Silco was no fool. He noticed the change almost immediately, even if you thought you were subtle about it. The way your glances lingered less, how your voice, usually steady in his presence, faltered and softened. You were pulling away, weren’t you? At first, he told himself it was nothing, brushing it off like an errant thought. People distance themselves all the time in this world. Too much loss, too much pain. But this… this felt deliberate.
He leaned back in his leather chair, the dim light from Zaun’s neon glow spilling into the room. His mismatched eyes—the sharp green and the twisted shimmer-scarred one—narrowed, studying the faint imprint of your absence. You hadn’t sat in that seat for days now, hadn’t leaned over the desk with that spark of resolve in your eyes.

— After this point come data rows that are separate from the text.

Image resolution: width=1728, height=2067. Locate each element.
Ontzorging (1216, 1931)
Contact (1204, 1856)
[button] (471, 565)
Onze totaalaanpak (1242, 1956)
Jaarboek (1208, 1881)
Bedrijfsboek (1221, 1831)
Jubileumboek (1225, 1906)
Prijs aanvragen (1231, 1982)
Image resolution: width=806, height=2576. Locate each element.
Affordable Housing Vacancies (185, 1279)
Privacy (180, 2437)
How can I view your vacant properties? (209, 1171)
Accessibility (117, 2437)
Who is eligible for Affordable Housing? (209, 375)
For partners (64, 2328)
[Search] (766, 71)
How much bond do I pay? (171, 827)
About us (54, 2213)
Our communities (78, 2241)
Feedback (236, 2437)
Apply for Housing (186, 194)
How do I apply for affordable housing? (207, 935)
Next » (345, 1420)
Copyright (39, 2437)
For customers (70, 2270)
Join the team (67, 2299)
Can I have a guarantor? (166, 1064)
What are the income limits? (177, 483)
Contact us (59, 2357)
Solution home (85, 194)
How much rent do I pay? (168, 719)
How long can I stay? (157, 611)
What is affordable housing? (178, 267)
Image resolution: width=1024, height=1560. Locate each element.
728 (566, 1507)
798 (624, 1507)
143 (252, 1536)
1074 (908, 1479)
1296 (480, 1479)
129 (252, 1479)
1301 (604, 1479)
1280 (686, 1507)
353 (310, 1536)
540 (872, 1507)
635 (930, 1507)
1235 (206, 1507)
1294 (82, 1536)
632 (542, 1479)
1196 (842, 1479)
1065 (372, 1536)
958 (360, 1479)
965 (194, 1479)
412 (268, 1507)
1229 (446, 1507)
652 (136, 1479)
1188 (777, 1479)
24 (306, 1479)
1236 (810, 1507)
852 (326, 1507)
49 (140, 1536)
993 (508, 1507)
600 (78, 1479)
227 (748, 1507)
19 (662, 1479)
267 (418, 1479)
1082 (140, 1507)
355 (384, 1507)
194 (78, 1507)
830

Had he done something? He replayed the last few conversations in his mind. No heated arguments. No betrayals. But then again… people don’t always need reasons, do they? Still, it gnawed at him.
Then there was the other thing, wasn’t there? Her. The chem-runner. He didn’t even remember her name half the time, not because he didn’t care—well, alright, that was part of it—but because she was nothing more than a tool. She’d been around a lot lately, in and out of the factory, handling shimmer trades and ensuring the shipments went smoothly. She had no claim to him, and truthfully, he found the very idea laughable. Relationships weren’t his thing. They never had been, and he assumed everyone knew that about him.
But maybe you didn’t know. Or maybe you thought differently.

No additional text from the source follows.